* Begin *
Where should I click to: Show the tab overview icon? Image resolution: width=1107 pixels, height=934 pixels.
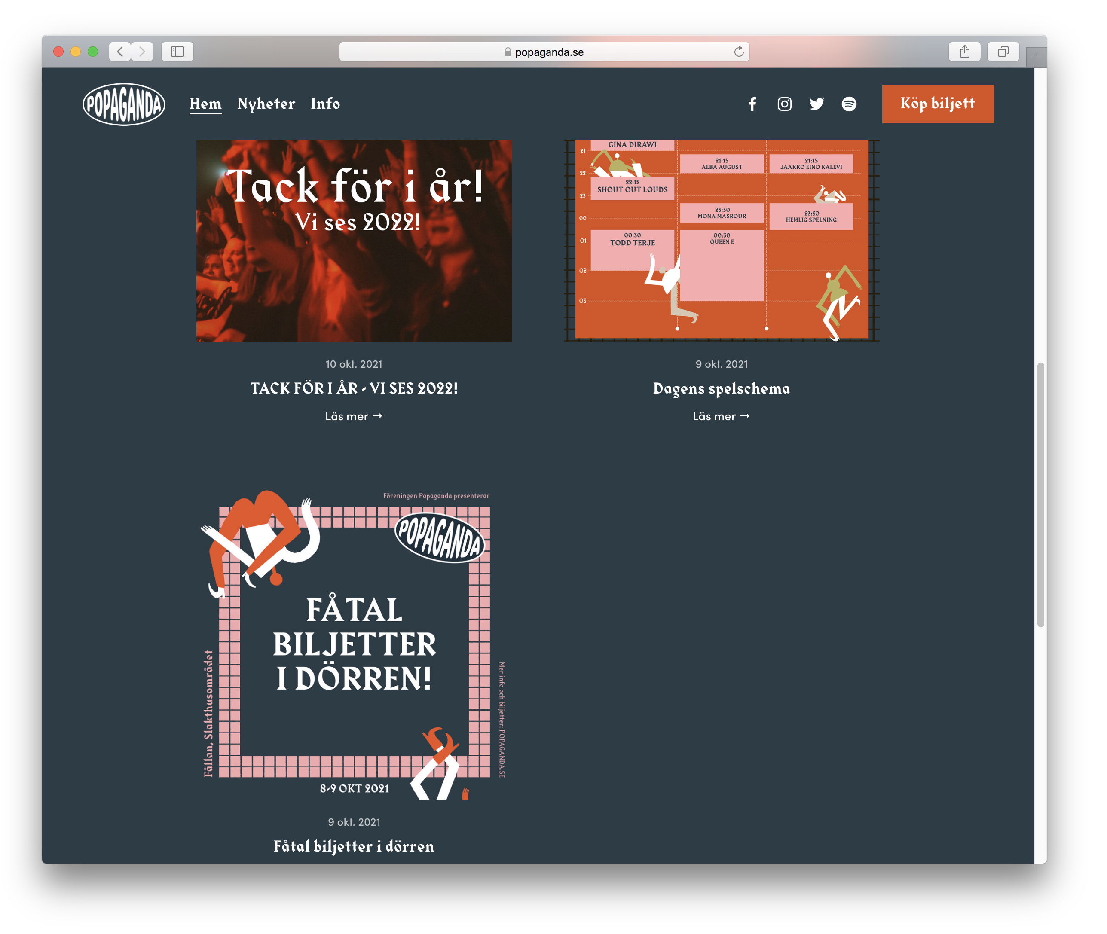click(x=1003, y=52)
* End *
* Begin *
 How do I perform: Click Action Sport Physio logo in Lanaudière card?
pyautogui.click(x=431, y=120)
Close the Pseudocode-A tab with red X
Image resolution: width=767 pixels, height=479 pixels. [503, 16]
* End *
* Begin *
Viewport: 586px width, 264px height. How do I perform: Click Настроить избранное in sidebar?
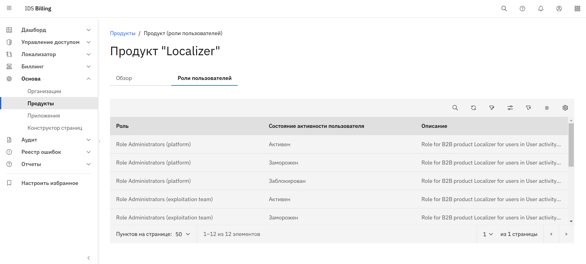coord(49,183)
* End *
[Problem description]: How many lines in the items above contain the string "pixels"? Case counts, so match capitals exactly. Give only the number.

[Response]: 2